Endometrial hyperplasia and endometrial cancer
About 10% of women with PMB will have endometrial hyperplasia and another 10% will have endometrial cancer. Endometrial hyperplasia is when the lining of your uterus gets thicker and causes heavy or abnormal bleeding – particularly around the time of menopause or afterwards. While it isn't cancerous itself, it may increase your risk of developing endometrial cancer if it's not treated. Early diagnosis and treatment of endometrial cancer is very successful.
Cervical or endometrial polyps
Polyps are areas of abnormal growth of the lining of the uterus that stick out from the normal lining. They're not usually cancerous, but endometrial polyps can become cancerous. They can also make it difficult to know if there is cancer present in the endometrium – because they can make the endometrium look thick and abnormal on an ultrasound scan.

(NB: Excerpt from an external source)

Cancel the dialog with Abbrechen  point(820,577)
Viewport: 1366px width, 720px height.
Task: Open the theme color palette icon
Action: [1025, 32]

Menopausal hormone therapy
Menopausal hormone therapy (previously called hormone replacement therapy or HRT) can treat some of the symptoms of menopause with oestrogen. To do this safely, it's necessary to combine oestrogen and progesterone to mimic your monthly cycles and prevent the lining of your uterus growing too thick. However, by adding in progesterone, you will continue to have vaginal bleeding similar to a period.
Tamoxifen is a medicine used to treat breast cancer. In breast tissue, tamoxifen protects against the effect of oestrogen but, in the uterus, tamoxifen acts like oestrogen. For this reason, women taking tamoxifen are more at risk of developing endometrial cancer. If you're using tamoxifen and you have any abnormal vaginal bleeding, you need to see your healthcare provider immediately.
Post-menopausal bleeding can also be due to cervical cancer, but this is rare.
If you have an underlying bleeding problem (eg, if you take too much anticoagulant medicine), you may have vaginal bleeding. If that's the case you'll usually have bleeding from other places as well – especially from your nose, or from your gums when you brush your teeth.